Long story short, he passed away. And left NO documentation.

That’s where I came in.

This system was quite impressively put together, unfortunately this professor took over someone’s work machine to do it. Keep in mind this project has being built and added on for the past 10 years or so (at least the data & scripts), so this thing needs 100% (or as close as possible) uptime, because it’s now considered ‘mission critical’.

Did I mention that if it *does* loose power, and restart it gets stuck on boot? Yep. A MISSION CRITICAL SERVER can’t boot up by itself. You have to drop into a shell, disable SELinux, kill the line printer daemon, and restart selinux. Jesus.

My job was to go into this house of cards, and extract the functionality of the server parts, and keep the desktop parts in-tact. I also was told not to access anything unless absolutely necessary. I had to be able to justify every single command I ran if anyone saw it. Financial information, passwords, and other sensitive information that are ‘for eyes only’ were stuff I had to avoid like the plague. It was definitely a trip.

It’s been a long, ridiculously complicated process, but I finally managed to finish tracing every script to environment variables set, files it interacted with, users affected, and research shares used.

I’ve also been given the task of re-installing osx on a macbook (yawn) and transfer settings from one -> another. Easy, right. Wrong. First of all I wanted to make an image. I know, I’ll just flip it over and….what!? There’s no hard drive cover!? Oh well, how hard can it be to get a hard drive out? Well 2 hours, 4 screwdrivers, 24 screws, 2 home-made tools, and 2 frustrated linux nerds later, me and my co-worker Greg finally managed to crack this thing open. Compare that to the 30 seconds it takes me to put my computer into standby, rummage through my drawer to find my screwdriver set, and remove my hard-drive panel. What the hell is wrong with Apple?

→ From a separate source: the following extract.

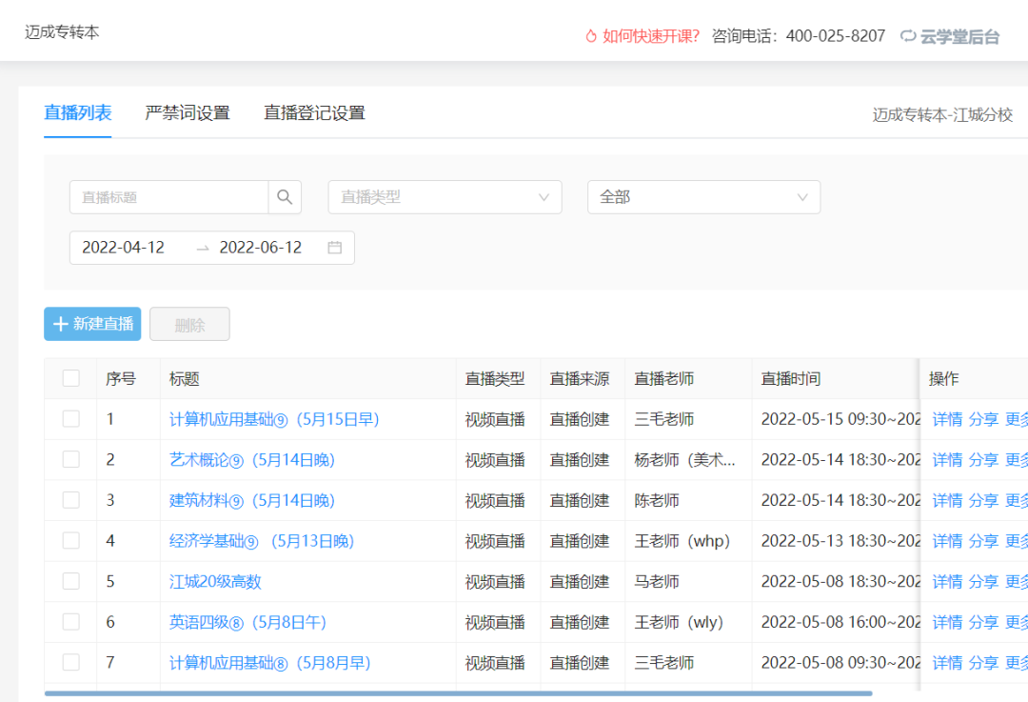Open the 直播类型 dropdown
The height and width of the screenshot is (702, 1028).
click(445, 197)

So I got it out and used good ol DD to image it (I don’t know any good HFS cloners), then proceeded to re-assemble it. Then I had to transfer the files. Easy enough, right? Hold down T while booting to go into target disk mode (which makes no god damn sense to begin with. Targeting WHAT?). Then use the migration app or whatever to suck all the config and files off. Easy, right? WRONG. “No mac OSX drives found attached to this computer”. Sweet. Thanks again Apple. On a whim (which I knew wouldn’t work) I hit CTRL + ALT + F1 to see if the apple gods would be merciful and give me a message shell. No dice. Of course that wouldn’t work. Why would Apple want to disclose any USABLE information. That’s like going to a murder investigation and just repetitively screming “SOMEONE DIED. SOMEONE DIED. SOMEONE DIED.” who the hell does that help?

The next logical step was to just gut the machine again (which I did), so another   24 screws later I hooked it up and sucked the stuff off. If I was able to diagnose why the target mode wasn’t working in the first place I would’ve saved myself lots of time, frustration, and urges to smash these laptops into a billion little pieces.

Long story short – fuck you Apple. I’ll buy your embedded devices, but your computers are over-priced pieces of shit.